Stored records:

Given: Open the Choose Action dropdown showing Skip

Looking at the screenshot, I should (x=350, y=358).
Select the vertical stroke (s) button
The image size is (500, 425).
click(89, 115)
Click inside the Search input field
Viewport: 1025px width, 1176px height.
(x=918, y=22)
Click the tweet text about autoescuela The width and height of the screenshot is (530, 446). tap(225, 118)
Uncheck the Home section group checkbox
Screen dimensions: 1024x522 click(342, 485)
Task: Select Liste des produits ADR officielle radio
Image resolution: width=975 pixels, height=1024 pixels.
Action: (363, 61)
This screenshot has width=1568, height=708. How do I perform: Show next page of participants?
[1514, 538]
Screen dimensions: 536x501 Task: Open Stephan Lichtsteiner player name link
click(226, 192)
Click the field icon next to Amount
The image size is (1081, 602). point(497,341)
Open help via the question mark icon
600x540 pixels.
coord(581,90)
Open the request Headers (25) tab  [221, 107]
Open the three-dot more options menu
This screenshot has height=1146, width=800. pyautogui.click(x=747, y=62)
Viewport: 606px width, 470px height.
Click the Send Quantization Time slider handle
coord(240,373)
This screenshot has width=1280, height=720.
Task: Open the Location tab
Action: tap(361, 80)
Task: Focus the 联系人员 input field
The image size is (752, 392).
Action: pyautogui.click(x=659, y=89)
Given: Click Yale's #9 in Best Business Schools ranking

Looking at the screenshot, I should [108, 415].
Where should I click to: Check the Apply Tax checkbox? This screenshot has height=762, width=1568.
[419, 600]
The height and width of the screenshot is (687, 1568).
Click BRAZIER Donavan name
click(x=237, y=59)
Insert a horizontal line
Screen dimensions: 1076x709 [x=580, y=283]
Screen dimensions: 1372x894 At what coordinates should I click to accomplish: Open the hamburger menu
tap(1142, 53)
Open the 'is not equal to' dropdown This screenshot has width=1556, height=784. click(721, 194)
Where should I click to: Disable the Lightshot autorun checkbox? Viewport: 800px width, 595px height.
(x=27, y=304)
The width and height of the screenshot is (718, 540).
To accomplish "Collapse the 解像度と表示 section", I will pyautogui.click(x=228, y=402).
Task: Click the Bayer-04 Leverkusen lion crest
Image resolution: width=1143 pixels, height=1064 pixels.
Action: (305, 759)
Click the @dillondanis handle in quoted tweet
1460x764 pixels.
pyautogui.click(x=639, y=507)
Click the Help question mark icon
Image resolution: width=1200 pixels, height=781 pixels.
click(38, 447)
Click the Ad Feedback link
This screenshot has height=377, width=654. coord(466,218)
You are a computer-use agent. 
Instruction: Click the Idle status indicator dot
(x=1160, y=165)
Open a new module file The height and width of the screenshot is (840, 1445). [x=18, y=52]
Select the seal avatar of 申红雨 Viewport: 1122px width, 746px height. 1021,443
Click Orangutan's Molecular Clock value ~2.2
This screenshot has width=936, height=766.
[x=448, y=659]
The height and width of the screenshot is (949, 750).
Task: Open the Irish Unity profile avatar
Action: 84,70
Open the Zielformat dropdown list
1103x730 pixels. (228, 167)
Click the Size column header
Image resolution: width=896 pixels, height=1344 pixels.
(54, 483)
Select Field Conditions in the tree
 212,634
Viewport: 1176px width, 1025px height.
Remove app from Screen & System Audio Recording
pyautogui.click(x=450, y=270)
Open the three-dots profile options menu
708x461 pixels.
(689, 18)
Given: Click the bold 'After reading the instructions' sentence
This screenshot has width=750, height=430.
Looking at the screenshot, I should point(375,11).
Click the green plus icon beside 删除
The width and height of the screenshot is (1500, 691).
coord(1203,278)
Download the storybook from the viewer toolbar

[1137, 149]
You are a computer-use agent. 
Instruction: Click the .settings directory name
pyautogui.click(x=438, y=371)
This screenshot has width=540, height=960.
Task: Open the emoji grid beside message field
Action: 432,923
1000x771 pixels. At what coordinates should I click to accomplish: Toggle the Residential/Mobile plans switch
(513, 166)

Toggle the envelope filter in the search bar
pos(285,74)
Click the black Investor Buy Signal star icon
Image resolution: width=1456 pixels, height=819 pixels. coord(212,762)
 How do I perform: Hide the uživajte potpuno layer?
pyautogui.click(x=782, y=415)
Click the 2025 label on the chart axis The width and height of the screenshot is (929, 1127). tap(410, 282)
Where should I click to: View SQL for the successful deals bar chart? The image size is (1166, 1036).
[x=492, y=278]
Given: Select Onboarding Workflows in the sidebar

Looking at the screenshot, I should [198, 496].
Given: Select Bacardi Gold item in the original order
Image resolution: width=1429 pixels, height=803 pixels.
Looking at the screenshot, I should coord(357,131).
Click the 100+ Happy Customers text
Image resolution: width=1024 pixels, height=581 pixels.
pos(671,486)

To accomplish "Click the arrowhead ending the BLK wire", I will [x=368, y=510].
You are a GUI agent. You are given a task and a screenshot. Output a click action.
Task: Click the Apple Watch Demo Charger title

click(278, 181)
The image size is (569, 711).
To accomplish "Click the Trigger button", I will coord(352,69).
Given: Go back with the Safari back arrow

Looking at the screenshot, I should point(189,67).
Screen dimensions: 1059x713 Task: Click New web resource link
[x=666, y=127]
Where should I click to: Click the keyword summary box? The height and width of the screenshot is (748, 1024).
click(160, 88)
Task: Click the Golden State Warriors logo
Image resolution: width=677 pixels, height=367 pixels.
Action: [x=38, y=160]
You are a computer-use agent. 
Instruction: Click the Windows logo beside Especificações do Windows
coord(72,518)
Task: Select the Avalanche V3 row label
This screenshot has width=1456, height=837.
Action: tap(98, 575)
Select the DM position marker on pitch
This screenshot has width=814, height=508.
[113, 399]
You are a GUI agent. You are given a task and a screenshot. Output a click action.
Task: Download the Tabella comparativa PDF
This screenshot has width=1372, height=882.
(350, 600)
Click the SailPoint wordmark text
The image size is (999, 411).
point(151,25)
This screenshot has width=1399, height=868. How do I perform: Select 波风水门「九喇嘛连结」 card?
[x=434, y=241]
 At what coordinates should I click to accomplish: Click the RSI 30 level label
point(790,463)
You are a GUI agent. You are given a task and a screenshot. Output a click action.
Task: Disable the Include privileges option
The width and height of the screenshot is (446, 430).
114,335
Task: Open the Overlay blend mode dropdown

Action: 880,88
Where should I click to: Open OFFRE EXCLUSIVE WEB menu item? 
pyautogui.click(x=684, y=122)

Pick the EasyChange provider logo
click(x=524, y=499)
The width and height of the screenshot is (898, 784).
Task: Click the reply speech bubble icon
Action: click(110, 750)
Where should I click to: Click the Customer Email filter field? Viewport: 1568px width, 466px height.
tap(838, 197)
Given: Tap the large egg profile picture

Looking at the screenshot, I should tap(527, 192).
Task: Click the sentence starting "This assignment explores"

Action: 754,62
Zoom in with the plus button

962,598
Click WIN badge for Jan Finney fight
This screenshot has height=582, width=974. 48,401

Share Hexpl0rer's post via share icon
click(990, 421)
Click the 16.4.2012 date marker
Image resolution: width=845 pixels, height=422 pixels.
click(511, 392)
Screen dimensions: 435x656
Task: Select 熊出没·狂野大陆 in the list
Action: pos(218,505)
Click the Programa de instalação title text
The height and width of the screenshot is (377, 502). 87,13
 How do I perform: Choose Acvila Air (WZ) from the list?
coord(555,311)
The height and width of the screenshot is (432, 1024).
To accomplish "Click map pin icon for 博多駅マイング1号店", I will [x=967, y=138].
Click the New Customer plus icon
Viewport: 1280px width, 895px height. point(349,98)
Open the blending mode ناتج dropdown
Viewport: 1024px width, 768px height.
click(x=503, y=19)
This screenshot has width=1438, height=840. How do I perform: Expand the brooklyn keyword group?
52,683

• _GOAL OF THE EXERCISE_
Please retype each entry above exactly as it is written.

• _EXERCISE SOLUTION_
Given: Open the Choose Action dropdown showing Skip

Looking at the screenshot, I should (x=350, y=358).
Select the vertical stroke (s) button
The image size is (500, 425).
click(89, 115)
Click inside the Search input field
Viewport: 1025px width, 1176px height.
(x=918, y=22)
Click the tweet text about autoescuela The width and height of the screenshot is (530, 446). tap(225, 118)
Uncheck the Home section group checkbox
Screen dimensions: 1024x522 click(342, 485)
Task: Select Liste des produits ADR officielle radio
Image resolution: width=975 pixels, height=1024 pixels.
Action: (363, 61)
This screenshot has width=1568, height=708. How do I perform: Show next page of participants?
[1514, 538]
Screen dimensions: 536x501 Task: Open Stephan Lichtsteiner player name link
click(226, 192)
Click the field icon next to Amount
The image size is (1081, 602). point(497,341)
Open help via the question mark icon
600x540 pixels.
coord(581,90)
Open the request Headers (25) tab  [221, 107]
Open the three-dot more options menu
This screenshot has height=1146, width=800. pyautogui.click(x=747, y=62)
Viewport: 606px width, 470px height.
Click the Send Quantization Time slider handle
coord(240,373)
This screenshot has width=1280, height=720.
Task: Open the Location tab
Action: tap(361, 80)
Task: Focus the 联系人员 input field
The image size is (752, 392).
Action: pyautogui.click(x=659, y=89)
Given: Click Yale's #9 in Best Business Schools ranking

Looking at the screenshot, I should [108, 415].
Where should I click to: Check the Apply Tax checkbox? This screenshot has height=762, width=1568.
[419, 600]
The height and width of the screenshot is (687, 1568).
Click BRAZIER Donavan name
click(x=237, y=59)
Insert a horizontal line
Screen dimensions: 1076x709 [x=580, y=283]
Screen dimensions: 1372x894 At what coordinates should I click to accomplish: Open the hamburger menu
tap(1142, 53)
Open the 'is not equal to' dropdown This screenshot has width=1556, height=784. click(721, 194)
Where should I click to: Disable the Lightshot autorun checkbox? Viewport: 800px width, 595px height.
(x=27, y=304)
The width and height of the screenshot is (718, 540).
To accomplish "Collapse the 解像度と表示 section", I will pyautogui.click(x=228, y=402).
Task: Click the Bayer-04 Leverkusen lion crest
Image resolution: width=1143 pixels, height=1064 pixels.
Action: (305, 759)
Click the @dillondanis handle in quoted tweet
1460x764 pixels.
pyautogui.click(x=639, y=507)
Click the Help question mark icon
Image resolution: width=1200 pixels, height=781 pixels.
click(38, 447)
Click the Ad Feedback link
This screenshot has height=377, width=654. coord(466,218)
You are a computer-use agent. 
Instruction: Click the Idle status indicator dot
(x=1160, y=165)
Open a new module file The height and width of the screenshot is (840, 1445). [x=18, y=52]
Select the seal avatar of 申红雨 Viewport: 1122px width, 746px height. 1021,443
Click Orangutan's Molecular Clock value ~2.2
This screenshot has width=936, height=766.
[x=448, y=659]
The height and width of the screenshot is (949, 750).
Task: Open the Irish Unity profile avatar
Action: 84,70
Open the Zielformat dropdown list
1103x730 pixels. (228, 167)
Click the Size column header
Image resolution: width=896 pixels, height=1344 pixels.
(54, 483)
Select Field Conditions in the tree
 212,634
Viewport: 1176px width, 1025px height.
Remove app from Screen & System Audio Recording
pyautogui.click(x=450, y=270)
Open the three-dots profile options menu
708x461 pixels.
(689, 18)
Given: Click the bold 'After reading the instructions' sentence
This screenshot has width=750, height=430.
Looking at the screenshot, I should point(375,11).
Click the green plus icon beside 删除
The width and height of the screenshot is (1500, 691).
coord(1203,278)
Download the storybook from the viewer toolbar

[1137, 149]
You are a computer-use agent. 
Instruction: Click the .settings directory name
pyautogui.click(x=438, y=371)
This screenshot has width=540, height=960.
Task: Open the emoji grid beside message field
Action: 432,923
1000x771 pixels. At what coordinates should I click to accomplish: Toggle the Residential/Mobile plans switch
(513, 166)

Toggle the envelope filter in the search bar
pos(285,74)
Click the black Investor Buy Signal star icon
Image resolution: width=1456 pixels, height=819 pixels. coord(212,762)
 How do I perform: Hide the uživajte potpuno layer?
pyautogui.click(x=782, y=415)
Click the 2025 label on the chart axis The width and height of the screenshot is (929, 1127). tap(410, 282)
Where should I click to: View SQL for the successful deals bar chart? The image size is (1166, 1036).
[x=492, y=278]
Given: Select Onboarding Workflows in the sidebar

Looking at the screenshot, I should [198, 496].
Given: Select Bacardi Gold item in the original order
Image resolution: width=1429 pixels, height=803 pixels.
Looking at the screenshot, I should coord(357,131).
Click the 100+ Happy Customers text
Image resolution: width=1024 pixels, height=581 pixels.
pos(671,486)

To accomplish "Click the arrowhead ending the BLK wire", I will [x=368, y=510].
You are a GUI agent. You are given a task and a screenshot. Output a click action.
Task: Click the Apple Watch Demo Charger title

click(278, 181)
The image size is (569, 711).
To accomplish "Click the Trigger button", I will coord(352,69).
Given: Go back with the Safari back arrow

Looking at the screenshot, I should point(189,67).
Screen dimensions: 1059x713 Task: Click New web resource link
[x=666, y=127]
Where should I click to: Click the keyword summary box? The height and width of the screenshot is (748, 1024).
click(160, 88)
Task: Click the Golden State Warriors logo
Image resolution: width=677 pixels, height=367 pixels.
Action: [x=38, y=160]
You are a computer-use agent. 
Instruction: Click the Windows logo beside Especificações do Windows
coord(72,518)
Task: Select the Avalanche V3 row label
This screenshot has width=1456, height=837.
Action: tap(98, 575)
Select the DM position marker on pitch
This screenshot has width=814, height=508.
[113, 399]
You are a GUI agent. You are given a task and a screenshot. Output a click action.
Task: Download the Tabella comparativa PDF
This screenshot has width=1372, height=882.
(350, 600)
Click the SailPoint wordmark text
The image size is (999, 411).
point(151,25)
This screenshot has width=1399, height=868. How do I perform: Select 波风水门「九喇嘛连结」 card?
[x=434, y=241]
 At what coordinates should I click to accomplish: Click the RSI 30 level label
point(790,463)
You are a GUI agent. You are given a task and a screenshot. Output a click action.
Task: Disable the Include privileges option
The width and height of the screenshot is (446, 430).
114,335
Task: Open the Overlay blend mode dropdown

Action: 880,88
Where should I click to: Open OFFRE EXCLUSIVE WEB menu item? 
pyautogui.click(x=684, y=122)

Pick the EasyChange provider logo
click(x=524, y=499)
The width and height of the screenshot is (898, 784).
Task: Click the reply speech bubble icon
Action: click(110, 750)
Where should I click to: Click the Customer Email filter field? Viewport: 1568px width, 466px height.
tap(838, 197)
Given: Tap the large egg profile picture

Looking at the screenshot, I should tap(527, 192).
Task: Click the sentence starting "This assignment explores"

Action: 754,62
Zoom in with the plus button

962,598
Click WIN badge for Jan Finney fight
This screenshot has height=582, width=974. 48,401

Share Hexpl0rer's post via share icon
click(990, 421)
Click the 16.4.2012 date marker
Image resolution: width=845 pixels, height=422 pixels.
click(511, 392)
Screen dimensions: 435x656
Task: Select 熊出没·狂野大陆 in the list
Action: pos(218,505)
Click the Programa de instalação title text
The height and width of the screenshot is (377, 502). 87,13
 How do I perform: Choose Acvila Air (WZ) from the list?
coord(555,311)
The height and width of the screenshot is (432, 1024).
To accomplish "Click map pin icon for 博多駅マイング1号店", I will [x=967, y=138].
Click the New Customer plus icon
Viewport: 1280px width, 895px height. point(349,98)
Open the blending mode ناتج dropdown
Viewport: 1024px width, 768px height.
click(x=503, y=19)
This screenshot has width=1438, height=840. How do I perform: Expand the brooklyn keyword group?
52,683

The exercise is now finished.